## THE TASK
Your answer must be the full set of records, repeated exactly.

## Saved entries
::::::::::

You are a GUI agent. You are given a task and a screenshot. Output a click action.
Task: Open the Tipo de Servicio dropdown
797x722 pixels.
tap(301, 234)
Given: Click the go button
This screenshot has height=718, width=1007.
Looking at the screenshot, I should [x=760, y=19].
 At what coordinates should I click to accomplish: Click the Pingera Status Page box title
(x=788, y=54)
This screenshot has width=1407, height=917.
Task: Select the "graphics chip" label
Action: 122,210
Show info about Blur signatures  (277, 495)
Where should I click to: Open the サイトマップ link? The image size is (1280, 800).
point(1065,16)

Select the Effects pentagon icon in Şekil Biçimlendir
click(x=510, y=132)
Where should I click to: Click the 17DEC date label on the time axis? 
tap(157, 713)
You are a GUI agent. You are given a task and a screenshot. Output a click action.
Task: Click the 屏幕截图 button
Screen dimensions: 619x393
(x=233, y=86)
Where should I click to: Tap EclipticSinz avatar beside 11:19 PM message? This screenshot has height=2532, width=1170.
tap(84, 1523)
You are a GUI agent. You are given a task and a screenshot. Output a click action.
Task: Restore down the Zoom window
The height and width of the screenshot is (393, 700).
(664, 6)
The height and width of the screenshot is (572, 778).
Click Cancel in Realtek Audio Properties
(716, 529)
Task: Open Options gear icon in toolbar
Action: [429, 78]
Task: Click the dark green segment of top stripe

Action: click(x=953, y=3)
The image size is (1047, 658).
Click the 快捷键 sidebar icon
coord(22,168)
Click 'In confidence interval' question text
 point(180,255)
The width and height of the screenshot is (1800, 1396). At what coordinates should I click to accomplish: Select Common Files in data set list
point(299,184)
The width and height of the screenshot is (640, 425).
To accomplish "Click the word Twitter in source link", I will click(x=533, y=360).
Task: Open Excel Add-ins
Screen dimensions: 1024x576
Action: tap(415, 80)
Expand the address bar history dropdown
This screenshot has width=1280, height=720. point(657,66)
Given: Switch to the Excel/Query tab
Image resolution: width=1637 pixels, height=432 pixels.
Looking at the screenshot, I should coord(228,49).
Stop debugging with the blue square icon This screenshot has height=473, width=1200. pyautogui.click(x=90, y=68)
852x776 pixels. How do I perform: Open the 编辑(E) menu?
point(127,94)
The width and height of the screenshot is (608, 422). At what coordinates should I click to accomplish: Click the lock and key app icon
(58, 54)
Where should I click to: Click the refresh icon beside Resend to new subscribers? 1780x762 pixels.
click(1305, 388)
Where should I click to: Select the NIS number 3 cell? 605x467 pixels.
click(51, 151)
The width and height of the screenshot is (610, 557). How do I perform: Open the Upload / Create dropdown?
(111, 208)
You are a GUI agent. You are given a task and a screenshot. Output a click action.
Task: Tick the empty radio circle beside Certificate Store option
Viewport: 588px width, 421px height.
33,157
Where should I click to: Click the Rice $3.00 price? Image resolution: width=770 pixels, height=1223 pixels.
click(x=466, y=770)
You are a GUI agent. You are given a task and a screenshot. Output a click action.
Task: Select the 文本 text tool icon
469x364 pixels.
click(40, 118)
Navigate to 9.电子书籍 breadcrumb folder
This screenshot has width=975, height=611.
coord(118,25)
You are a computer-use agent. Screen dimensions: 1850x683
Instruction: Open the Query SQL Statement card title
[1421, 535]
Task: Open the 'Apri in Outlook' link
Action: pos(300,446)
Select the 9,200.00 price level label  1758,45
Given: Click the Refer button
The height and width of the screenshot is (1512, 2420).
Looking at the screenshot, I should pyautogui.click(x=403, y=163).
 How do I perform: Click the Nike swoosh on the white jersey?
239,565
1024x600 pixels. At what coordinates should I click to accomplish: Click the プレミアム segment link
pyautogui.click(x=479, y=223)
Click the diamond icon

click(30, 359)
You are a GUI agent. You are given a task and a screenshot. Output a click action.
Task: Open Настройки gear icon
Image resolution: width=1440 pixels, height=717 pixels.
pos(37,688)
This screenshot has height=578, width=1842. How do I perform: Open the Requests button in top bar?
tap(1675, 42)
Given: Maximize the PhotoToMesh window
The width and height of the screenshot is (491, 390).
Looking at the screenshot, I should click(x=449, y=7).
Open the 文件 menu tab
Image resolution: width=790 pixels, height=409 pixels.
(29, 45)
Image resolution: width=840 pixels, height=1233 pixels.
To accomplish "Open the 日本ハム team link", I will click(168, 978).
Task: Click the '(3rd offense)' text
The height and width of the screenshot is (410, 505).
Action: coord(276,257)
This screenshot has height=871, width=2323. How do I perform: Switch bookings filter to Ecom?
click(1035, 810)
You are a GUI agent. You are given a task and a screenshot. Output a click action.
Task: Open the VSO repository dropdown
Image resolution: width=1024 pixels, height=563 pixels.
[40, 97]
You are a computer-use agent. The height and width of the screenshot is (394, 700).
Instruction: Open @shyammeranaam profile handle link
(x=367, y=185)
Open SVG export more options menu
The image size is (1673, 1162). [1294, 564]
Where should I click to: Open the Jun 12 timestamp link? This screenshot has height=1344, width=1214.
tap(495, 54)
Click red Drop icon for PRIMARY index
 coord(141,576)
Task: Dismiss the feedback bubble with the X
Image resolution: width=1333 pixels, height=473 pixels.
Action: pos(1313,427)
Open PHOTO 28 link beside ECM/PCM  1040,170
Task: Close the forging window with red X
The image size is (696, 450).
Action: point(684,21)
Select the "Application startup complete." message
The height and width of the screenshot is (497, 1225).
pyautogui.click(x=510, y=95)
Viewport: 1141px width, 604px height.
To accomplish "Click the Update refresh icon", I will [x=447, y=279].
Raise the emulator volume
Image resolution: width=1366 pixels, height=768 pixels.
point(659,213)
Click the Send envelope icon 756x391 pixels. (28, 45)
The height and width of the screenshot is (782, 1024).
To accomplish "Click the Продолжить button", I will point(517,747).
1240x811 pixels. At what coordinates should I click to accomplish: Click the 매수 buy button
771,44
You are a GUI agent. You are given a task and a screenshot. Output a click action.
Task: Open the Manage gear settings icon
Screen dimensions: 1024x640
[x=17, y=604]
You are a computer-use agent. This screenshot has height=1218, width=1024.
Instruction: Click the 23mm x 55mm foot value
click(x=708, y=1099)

::::::::::

## ANSWER SECTION
You are a GUI agent. You are given a task and a screenshot. Output a click action.
Task: Open the Tipo de Servicio dropdown
797x722 pixels.
tap(301, 234)
Given: Click the go button
This screenshot has height=718, width=1007.
Looking at the screenshot, I should [x=760, y=19].
 At what coordinates should I click to accomplish: Click the Pingera Status Page box title
(x=788, y=54)
This screenshot has width=1407, height=917.
Task: Select the "graphics chip" label
Action: 122,210
Show info about Blur signatures  (277, 495)
Where should I click to: Open the サイトマップ link? The image size is (1280, 800).
point(1065,16)

Select the Effects pentagon icon in Şekil Biçimlendir
click(x=510, y=132)
Where should I click to: Click the 17DEC date label on the time axis? 
tap(157, 713)
You are a GUI agent. You are given a task and a screenshot. Output a click action.
Task: Click the 屏幕截图 button
Screen dimensions: 619x393
(x=233, y=86)
Where should I click to: Tap EclipticSinz avatar beside 11:19 PM message? This screenshot has height=2532, width=1170.
tap(84, 1523)
You are a GUI agent. You are given a task and a screenshot. Output a click action.
Task: Restore down the Zoom window
The height and width of the screenshot is (393, 700).
(664, 6)
The height and width of the screenshot is (572, 778).
Click Cancel in Realtek Audio Properties
(716, 529)
Task: Open Options gear icon in toolbar
Action: [429, 78]
Task: Click the dark green segment of top stripe

Action: click(x=953, y=3)
The image size is (1047, 658).
Click the 快捷键 sidebar icon
coord(22,168)
Click 'In confidence interval' question text
 point(180,255)
The width and height of the screenshot is (1800, 1396). At what coordinates should I click to accomplish: Select Common Files in data set list
point(299,184)
The width and height of the screenshot is (640, 425).
To accomplish "Click the word Twitter in source link", I will click(x=533, y=360).
Task: Open Excel Add-ins
Screen dimensions: 1024x576
Action: tap(415, 80)
Expand the address bar history dropdown
This screenshot has width=1280, height=720. point(657,66)
Given: Switch to the Excel/Query tab
Image resolution: width=1637 pixels, height=432 pixels.
Looking at the screenshot, I should coord(228,49).
Stop debugging with the blue square icon This screenshot has height=473, width=1200. pyautogui.click(x=90, y=68)
852x776 pixels. How do I perform: Open the 编辑(E) menu?
point(127,94)
The width and height of the screenshot is (608, 422). At what coordinates should I click to accomplish: Click the lock and key app icon
(58, 54)
Where should I click to: Click the refresh icon beside Resend to new subscribers? 1780x762 pixels.
click(1305, 388)
Where should I click to: Select the NIS number 3 cell? 605x467 pixels.
click(51, 151)
The width and height of the screenshot is (610, 557). How do I perform: Open the Upload / Create dropdown?
(111, 208)
You are a GUI agent. You are given a task and a screenshot. Output a click action.
Task: Tick the empty radio circle beside Certificate Store option
Viewport: 588px width, 421px height.
33,157
Where should I click to: Click the Rice $3.00 price? Image resolution: width=770 pixels, height=1223 pixels.
click(x=466, y=770)
You are a GUI agent. You are given a task and a screenshot. Output a click action.
Task: Select the 文本 text tool icon
469x364 pixels.
click(40, 118)
Navigate to 9.电子书籍 breadcrumb folder
This screenshot has width=975, height=611.
coord(118,25)
You are a computer-use agent. Screen dimensions: 1850x683
Instruction: Open the Query SQL Statement card title
[1421, 535]
Task: Open the 'Apri in Outlook' link
Action: pos(300,446)
Select the 9,200.00 price level label  1758,45
Given: Click the Refer button
The height and width of the screenshot is (1512, 2420).
Looking at the screenshot, I should pyautogui.click(x=403, y=163).
 How do I perform: Click the Nike swoosh on the white jersey?
239,565
1024x600 pixels. At what coordinates should I click to accomplish: Click the プレミアム segment link
pyautogui.click(x=479, y=223)
Click the diamond icon

click(30, 359)
You are a GUI agent. You are given a task and a screenshot. Output a click action.
Task: Open Настройки gear icon
Image resolution: width=1440 pixels, height=717 pixels.
pos(37,688)
This screenshot has height=578, width=1842. How do I perform: Open the Requests button in top bar?
tap(1675, 42)
Given: Maximize the PhotoToMesh window
The width and height of the screenshot is (491, 390).
Looking at the screenshot, I should click(x=449, y=7).
Open the 文件 menu tab
Image resolution: width=790 pixels, height=409 pixels.
(29, 45)
Image resolution: width=840 pixels, height=1233 pixels.
To accomplish "Open the 日本ハム team link", I will click(168, 978).
Task: Click the '(3rd offense)' text
The height and width of the screenshot is (410, 505).
Action: coord(276,257)
This screenshot has height=871, width=2323. How do I perform: Switch bookings filter to Ecom?
click(1035, 810)
You are a GUI agent. You are given a task and a screenshot. Output a click action.
Task: Open the VSO repository dropdown
Image resolution: width=1024 pixels, height=563 pixels.
[40, 97]
You are a computer-use agent. The height and width of the screenshot is (394, 700).
Instruction: Open @shyammeranaam profile handle link
(x=367, y=185)
Open SVG export more options menu
The image size is (1673, 1162). [1294, 564]
Where should I click to: Open the Jun 12 timestamp link? This screenshot has height=1344, width=1214.
tap(495, 54)
Click red Drop icon for PRIMARY index
 coord(141,576)
Task: Dismiss the feedback bubble with the X
Image resolution: width=1333 pixels, height=473 pixels.
Action: pos(1313,427)
Open PHOTO 28 link beside ECM/PCM  1040,170
Task: Close the forging window with red X
The image size is (696, 450).
Action: point(684,21)
Select the "Application startup complete." message
The height and width of the screenshot is (497, 1225).
pyautogui.click(x=510, y=95)
Viewport: 1141px width, 604px height.
To accomplish "Click the Update refresh icon", I will [x=447, y=279].
Raise the emulator volume
Image resolution: width=1366 pixels, height=768 pixels.
point(659,213)
Click the Send envelope icon 756x391 pixels. (28, 45)
The height and width of the screenshot is (782, 1024).
To accomplish "Click the Продолжить button", I will point(517,747).
1240x811 pixels. At what coordinates should I click to accomplish: Click the 매수 buy button
771,44
You are a GUI agent. You are given a task and a screenshot. Output a click action.
Task: Open the Manage gear settings icon
Screen dimensions: 1024x640
[x=17, y=604]
You are a computer-use agent. This screenshot has height=1218, width=1024.
Instruction: Click the 23mm x 55mm foot value
click(x=708, y=1099)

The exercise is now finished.